Milvus is a distributed vector database developed by Zilliz and is one of the mainstream vector databases in the industry. It is primarily used for similarity search and large-scale vector retrieval, commonly found in AI scenarios such as image recognition, recommendation systems, natural language processing, and audio recognition. The name "Milvus" means "kite," which is a bird of prey.
Milvus can support storing tens of billions of vectors, which is made possible by its cloud-native architecture:
Note: This shows the 2.5.x architecture diagram.
As shown in the diagram above, Milvus separates storage and computing components, with its own components being completely stateless, thus enabling convenient horizontal scaling. Milvus's worker nodes follow the principle of low coupling and are divided into three types: query, data, and index, which handle vector search, data processing, and indexing tasks respectively. Tasks are distributed among nodes through coordinators, and client traffic is load-balanced through proxy nodes.

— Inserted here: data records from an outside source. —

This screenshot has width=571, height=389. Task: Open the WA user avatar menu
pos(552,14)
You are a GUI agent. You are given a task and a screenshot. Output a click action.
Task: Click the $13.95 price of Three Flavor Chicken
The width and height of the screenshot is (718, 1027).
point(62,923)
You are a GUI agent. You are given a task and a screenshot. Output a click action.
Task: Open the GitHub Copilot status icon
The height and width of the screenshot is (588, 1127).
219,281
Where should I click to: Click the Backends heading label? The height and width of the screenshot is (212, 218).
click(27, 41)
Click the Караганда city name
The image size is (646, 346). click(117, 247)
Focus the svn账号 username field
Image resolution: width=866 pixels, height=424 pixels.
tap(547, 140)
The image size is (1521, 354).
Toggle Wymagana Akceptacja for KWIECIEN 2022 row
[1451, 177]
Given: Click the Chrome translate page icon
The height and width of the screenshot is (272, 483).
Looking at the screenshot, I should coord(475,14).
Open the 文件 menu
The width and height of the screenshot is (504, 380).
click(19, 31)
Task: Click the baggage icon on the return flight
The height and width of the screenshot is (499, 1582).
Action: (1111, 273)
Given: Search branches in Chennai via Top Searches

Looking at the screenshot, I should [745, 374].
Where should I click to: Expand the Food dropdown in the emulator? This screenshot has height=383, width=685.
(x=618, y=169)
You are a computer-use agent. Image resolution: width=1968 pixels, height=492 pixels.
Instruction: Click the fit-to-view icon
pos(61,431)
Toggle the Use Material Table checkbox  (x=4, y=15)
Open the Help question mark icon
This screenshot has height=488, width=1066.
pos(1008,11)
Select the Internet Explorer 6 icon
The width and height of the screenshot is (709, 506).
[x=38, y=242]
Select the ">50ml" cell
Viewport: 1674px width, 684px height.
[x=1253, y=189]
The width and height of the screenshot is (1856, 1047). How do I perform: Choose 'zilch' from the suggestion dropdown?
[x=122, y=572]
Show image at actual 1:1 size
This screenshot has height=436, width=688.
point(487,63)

Milvus depends on three stateful external components:
laure-fc4d79455/meta/session/datanode-5
{"ServerID":5,"ServerName":"datanode","Address":"192.168.0.33:21124","TriggerKill":true,"Version":"2.5.13","IndexEngineVersion":{},"ScalarIndexEngineVersion":{},"LeaseID":2902455202693735596,"HostName":"laure-fc4d79455-datanode-0"}
This contains information such as the node's ID, hostname, and connection address.
Milvus provides excellent support for Kubernetes, and the official Milvus Operator is available for deploying and managing Milvus on Kubernetes. However, the Milvus Operator is still limited in managing external components like etcd and MinIO, only providing functionality to spin up corresponding Pods without supporting comprehensive Day-2 operations.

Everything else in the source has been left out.